To mitigate this impact a pump waveguide is added to the multicore EDF that surrounds the cores of the amplifier and boosts the level of pump inside that pump waveguide around the cores. Other solutions include:
(1) Adding a cladding layer to concentrate the pump power around the cores that carry the signal.
(2) Using multicore amplifiers with a hollow center.
FIG. 6 shows a multicore EDF example including a pump waveguide drawn as a ring surrounding the 4 cores carrying the signal. In such a design, the ring area that is designed to concentrate the pump power has a higher refractive index than the surrounding cladding area so that it can guide the pump but it has a lower refractive index than the cores so that the signal would not leak out into the pump waveguide.

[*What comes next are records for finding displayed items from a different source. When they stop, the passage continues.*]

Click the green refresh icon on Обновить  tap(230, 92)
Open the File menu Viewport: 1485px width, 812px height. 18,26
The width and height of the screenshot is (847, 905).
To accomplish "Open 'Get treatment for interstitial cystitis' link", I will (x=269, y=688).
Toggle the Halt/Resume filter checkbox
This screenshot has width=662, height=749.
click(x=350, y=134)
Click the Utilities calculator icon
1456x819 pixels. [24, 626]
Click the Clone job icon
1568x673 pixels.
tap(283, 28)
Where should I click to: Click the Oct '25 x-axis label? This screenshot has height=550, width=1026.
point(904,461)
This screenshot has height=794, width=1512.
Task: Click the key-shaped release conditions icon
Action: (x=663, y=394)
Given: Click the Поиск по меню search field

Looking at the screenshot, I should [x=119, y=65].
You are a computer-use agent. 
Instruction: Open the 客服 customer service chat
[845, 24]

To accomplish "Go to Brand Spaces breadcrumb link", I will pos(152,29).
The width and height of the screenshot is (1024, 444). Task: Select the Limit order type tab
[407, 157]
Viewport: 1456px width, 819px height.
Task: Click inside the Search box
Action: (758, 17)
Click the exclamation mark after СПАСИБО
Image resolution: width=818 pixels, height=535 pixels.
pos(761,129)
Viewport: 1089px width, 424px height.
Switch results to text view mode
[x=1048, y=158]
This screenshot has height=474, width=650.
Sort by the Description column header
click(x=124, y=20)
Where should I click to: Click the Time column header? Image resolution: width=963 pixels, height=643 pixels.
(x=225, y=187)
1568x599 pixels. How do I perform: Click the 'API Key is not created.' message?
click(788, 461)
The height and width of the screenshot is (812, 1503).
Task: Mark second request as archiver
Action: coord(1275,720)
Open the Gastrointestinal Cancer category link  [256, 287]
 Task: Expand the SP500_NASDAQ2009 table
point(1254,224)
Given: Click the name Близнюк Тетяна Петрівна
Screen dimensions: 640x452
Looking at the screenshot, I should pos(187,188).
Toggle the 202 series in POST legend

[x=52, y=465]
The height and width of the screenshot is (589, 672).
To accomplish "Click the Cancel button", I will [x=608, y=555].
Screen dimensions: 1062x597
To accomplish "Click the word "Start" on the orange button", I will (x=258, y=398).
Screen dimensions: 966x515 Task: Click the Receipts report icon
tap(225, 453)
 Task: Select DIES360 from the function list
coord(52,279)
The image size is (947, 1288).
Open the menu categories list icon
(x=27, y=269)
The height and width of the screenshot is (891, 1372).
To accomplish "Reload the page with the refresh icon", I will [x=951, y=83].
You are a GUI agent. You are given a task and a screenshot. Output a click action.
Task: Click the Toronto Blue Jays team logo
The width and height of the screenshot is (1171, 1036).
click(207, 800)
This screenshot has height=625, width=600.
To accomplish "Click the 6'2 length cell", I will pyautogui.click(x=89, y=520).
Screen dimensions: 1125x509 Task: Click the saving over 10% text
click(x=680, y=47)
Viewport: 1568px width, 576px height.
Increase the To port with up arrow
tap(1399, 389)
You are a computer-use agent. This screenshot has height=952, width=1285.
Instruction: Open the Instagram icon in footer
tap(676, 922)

In this approach, the pump was coupled into the fiber through cladding, in other words from the side of the fiber. With this kind of launch, the pump would just pass through the pump ring and still disperse all around the entire fiber. In order to make sure pump remains only inside the pump waveguide area, the pump has to be launched only into the waveguide from the ends of the fiber (not from the sides of the fiber). In such a case it is not possible to make sure that the pump remains inside the waveguide area and it still disperses all around the fiber with a negligible increase in the pump power inside the waveguide area.
FIG. 7 shows an exemplary hollow center multi-core EDF. The fiber is a glass ring with multiple cores in it where signals are carried. The center of the fiber is hollow. In this case, the pump can still be combined through the sides of the fiber, but because there is nowhere else for the pump to go, the pump would be concentrated around the cores in a narrow ring. However, this method has various disadvantages. First, it is difficult to fabricate high quality fibers with hollow centers. Second, such fibers lack strength because of the hollow center. Third, such fibers are susceptible to dirt and other contaminants that can be almost impossible to clean once they go into the hollow center. Fourth, these fibers are more difficult to splice to standard fibers because of the hollow core. Fifth, these fibers would have large loss for the pump because the fibers have to be jacketed for easy manipulation, handling and protection. Once they are jacketed, the pump light would come into contact with the jacket and pump would experience large loss.